Professor Sailer’s wide treatment spectrum in maxillofacial surgery includes not only aesthetic surgery but above all complex reconstructive surgery in the case of congenital and acquired diseases.

Anomalies are corrected in complex surgical procedures

This includes reconstructive tumour and accident surgery, surgery for severe disfigurements, primary and secondary cleft lip and palate surgery, and surgery of the anterior cranial base. Growth disorders which are congenital (so-called syndromes, face and jaw clefts) are corrected in complex surgical procedures.

Primary and secondary cleft surgery

The field of disfigurement surgery also includes the cleft lip and palate which Professor Sailer corrects, both at his clinic and in India, according to the Zürich protocol which he enlarged by the treatment protocol of severe craniofacial anomalies( s. G.Pfeifer, Thieme Verlag 1991,pages 85-91).

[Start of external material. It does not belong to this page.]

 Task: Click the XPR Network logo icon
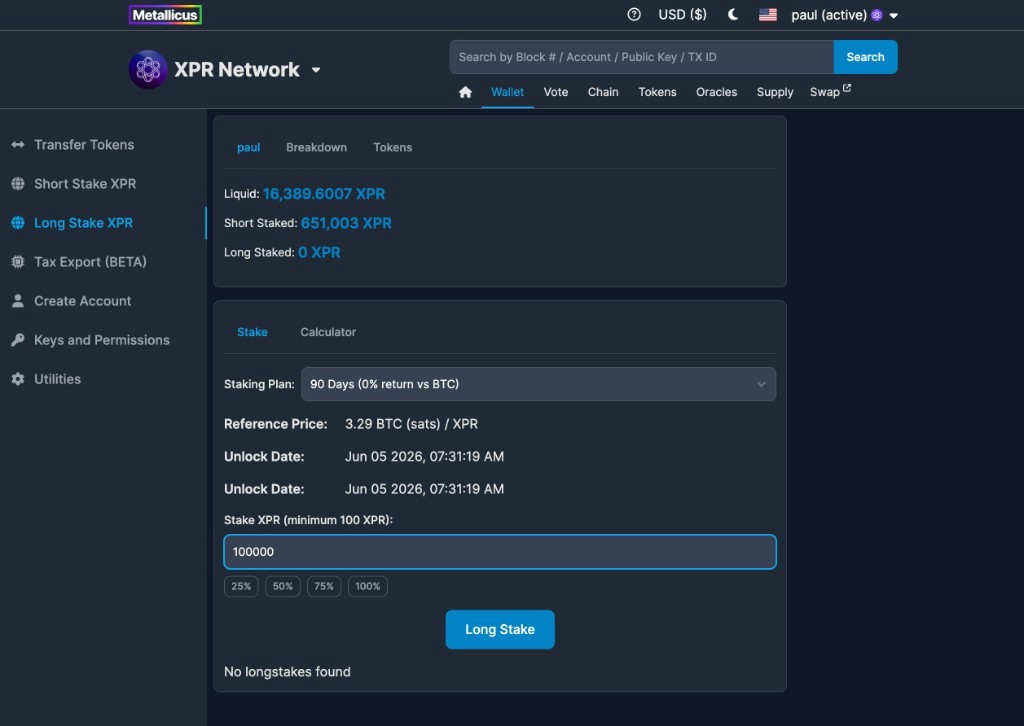point(148,69)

Secondary cleft surgery is of great importance at the clinic, i.e. the correction of growth disorders after the cleft lip and palate operation. These patients need to have their jaws positioned in an optimal position and soft tissue correction on the lips and nose must also be performed. Without these functional and aesthetic measures, these patients cannot be fully socially integrated and have little chance of private and professional development.

Anterior cranial base surgery

The most severe forms of anomalies, and also patients with cranial base fractures after accidents or tumours, fall within the field of anterior cranial base surgery.

Professor Sailer has more than 20 years of experience in anterior cranial base surgery in cases of disfigurement syndromes (hypertelorismus, Crouzon syndrome and cranio synostoses), accidents and tumours. Often these benign and cancerous tumours grow from the eye socket region, the sinus area or the upper jaw into the cranial base. Professor Sailer has himself developed techniques to eliminate the disorders mentioned without externally visible incisions or distorting the face, e.g. the technique of multiple craniofacial access surgery. This example shows a patient with a severe anomaly of the cranial base in which the eye distance is extremely great (hypertelorismus) and additionally numerous cleft formations of the face are present.